What Are the Potential Pitfalls of Homeschooling?
- Embedding your biases and misconceptions: Most of us are blind to our own biases and misconceptions. If you are your child’s only teacher, you will be inadvertently reinforcing your biases and teaching your child to believe your misconceptions.
- Conflicting responsibilities: Teachers and parents have different roles in children’s lives. If you are trying to fill both these roles, you may find yourself filling neither one as well as you could otherwise do.
- Restricting your child’s experience: It’s almost impossible for homeschoolers to replicate what’s on offer at the local school by way of diversity of opinion, attitudes, culture, and more.
- Constraining your child’s learning: It is hard for homeschooling parents to provide the diversity of learning experiences and teachers that children get at school.
- Burning out emotionally: Spending all day and all evening, seven days a week, month in, month out, with one person or small group can be exhausting and stressful, for both you and your child. If you are homeschooling, you might find it increasingly hard to be patient and reasonable when your child is restless or challenging.
- Purchasing school supplies: You will need to continually find resources, books, and learning materials that would otherwise be supplied by your local school.
- Staying up to date with knowledge: Doing a good job of homeschooling your child means staying on top of every field of knowledge. It means continually updating your own knowledge and understanding so that you can teach your child, or make sure the teachers or tutors you find are doing a good job.
- Motivating your child’s curiosity: Keeping your child’s curiosity bubbling isn’t always easy. Like their parents, some kids find it easier than others to stay intellectually engaged and enthusiastic.
- Arranging social activities: School is about social and emotional learning, as much as it is about academics. A homeschooling parent is responsible not only for their child’s education, but also for creating opportunities for their child to meet and interact with other kids.
- Staying connected with the homeschooling networks: There are many reasons to stay actively involved with others who are homeschooling their kids, including staying on top of changes in relevant laws and policies, as well as knowing what’s available by way of learning opportunities for your child. You might enjoy this, but it is one more responsibility on a to-do list that may sometimes feel overwhelming.
How Do You Get Started?
- Find out the local laws and policies. As with everything else in education, every jurisdiction is different. In Ontario, where I live, “A person is excused from attendance at school if the person is receiving satisfactory instruction at home or elsewhere.” The parents have to send a letter of intent to the local board of education, but they do not have to seek permission, prove the fitness of their curriculum, or qualify as teachers. Ontario’s educational policy states that "The board should accept the written notification of the parents each year as evidence that the parents are providing satisfactory instruction at home." In other jurisdictions, parents have to provide frequent, onerous, and complex proof of their own competence as teachers, the curriculum they are providing, and test scores. In still other jurisdictions, including Germany, Turkey, Costa Rica, and Cuba, homeschooling is against the law, and every child is expected to attend a state-authorized school.

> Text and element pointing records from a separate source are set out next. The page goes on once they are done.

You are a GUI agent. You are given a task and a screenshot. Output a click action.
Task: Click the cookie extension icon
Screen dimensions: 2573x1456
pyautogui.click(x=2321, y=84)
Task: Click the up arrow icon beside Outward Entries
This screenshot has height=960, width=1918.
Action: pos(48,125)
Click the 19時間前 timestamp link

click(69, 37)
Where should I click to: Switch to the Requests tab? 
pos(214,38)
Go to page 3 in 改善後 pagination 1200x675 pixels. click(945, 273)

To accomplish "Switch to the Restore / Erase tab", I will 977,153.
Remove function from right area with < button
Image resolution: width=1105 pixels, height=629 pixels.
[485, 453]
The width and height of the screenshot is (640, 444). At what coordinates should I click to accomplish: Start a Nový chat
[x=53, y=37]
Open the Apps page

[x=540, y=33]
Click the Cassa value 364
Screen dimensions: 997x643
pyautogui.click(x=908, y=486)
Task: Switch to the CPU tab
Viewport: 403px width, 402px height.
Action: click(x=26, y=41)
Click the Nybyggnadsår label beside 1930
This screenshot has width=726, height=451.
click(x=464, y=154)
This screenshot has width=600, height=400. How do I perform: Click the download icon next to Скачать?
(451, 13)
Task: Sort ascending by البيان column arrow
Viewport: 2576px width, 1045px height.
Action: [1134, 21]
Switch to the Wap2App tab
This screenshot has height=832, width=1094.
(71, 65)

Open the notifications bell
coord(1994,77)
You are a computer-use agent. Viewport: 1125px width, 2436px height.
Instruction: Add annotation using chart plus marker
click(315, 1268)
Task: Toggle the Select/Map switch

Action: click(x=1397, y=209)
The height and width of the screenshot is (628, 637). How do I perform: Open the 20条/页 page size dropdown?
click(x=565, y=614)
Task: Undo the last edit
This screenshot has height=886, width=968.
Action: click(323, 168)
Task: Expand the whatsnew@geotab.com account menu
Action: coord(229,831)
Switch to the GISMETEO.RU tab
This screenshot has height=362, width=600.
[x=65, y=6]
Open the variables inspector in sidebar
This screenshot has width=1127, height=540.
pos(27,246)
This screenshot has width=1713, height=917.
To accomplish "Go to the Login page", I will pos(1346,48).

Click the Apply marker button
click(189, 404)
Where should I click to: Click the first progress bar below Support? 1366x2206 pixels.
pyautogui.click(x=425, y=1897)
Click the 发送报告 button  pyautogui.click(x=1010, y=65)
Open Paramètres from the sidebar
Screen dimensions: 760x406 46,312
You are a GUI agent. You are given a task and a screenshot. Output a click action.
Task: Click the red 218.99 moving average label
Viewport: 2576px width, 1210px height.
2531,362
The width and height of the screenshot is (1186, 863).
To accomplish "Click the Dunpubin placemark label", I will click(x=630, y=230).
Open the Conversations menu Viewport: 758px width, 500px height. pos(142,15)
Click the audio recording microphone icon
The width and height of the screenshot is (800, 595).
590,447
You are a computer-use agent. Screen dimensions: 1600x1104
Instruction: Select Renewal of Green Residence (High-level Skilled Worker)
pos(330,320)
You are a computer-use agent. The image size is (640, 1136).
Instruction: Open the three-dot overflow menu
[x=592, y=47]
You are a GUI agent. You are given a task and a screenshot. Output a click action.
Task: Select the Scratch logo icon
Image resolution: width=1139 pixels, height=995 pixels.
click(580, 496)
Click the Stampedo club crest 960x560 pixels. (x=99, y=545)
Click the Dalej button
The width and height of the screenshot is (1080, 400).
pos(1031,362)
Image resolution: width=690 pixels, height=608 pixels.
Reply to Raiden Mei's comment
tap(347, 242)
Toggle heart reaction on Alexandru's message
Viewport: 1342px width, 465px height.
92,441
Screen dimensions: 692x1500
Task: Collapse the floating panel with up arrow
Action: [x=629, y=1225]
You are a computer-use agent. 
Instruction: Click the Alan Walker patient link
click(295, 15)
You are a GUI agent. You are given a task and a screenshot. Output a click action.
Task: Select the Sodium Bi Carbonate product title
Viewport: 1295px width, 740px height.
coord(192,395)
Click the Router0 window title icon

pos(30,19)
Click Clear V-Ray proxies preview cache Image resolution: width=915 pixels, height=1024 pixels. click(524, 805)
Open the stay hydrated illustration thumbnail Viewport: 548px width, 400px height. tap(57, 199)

- Join a network or support group. No parent can know everything about every important learning topic and also be a great educator, so ideally, homeschooling is done in collaboration with other parents and teachers. There are support groups in most communities, and homeschooling advocates generally recommend connecting with a network of other parents before getting started and maintaining those connections throughout the process.
Homeschooling is not the best option for every family, but there are many benefits to this approach, and it can work very well in some situations.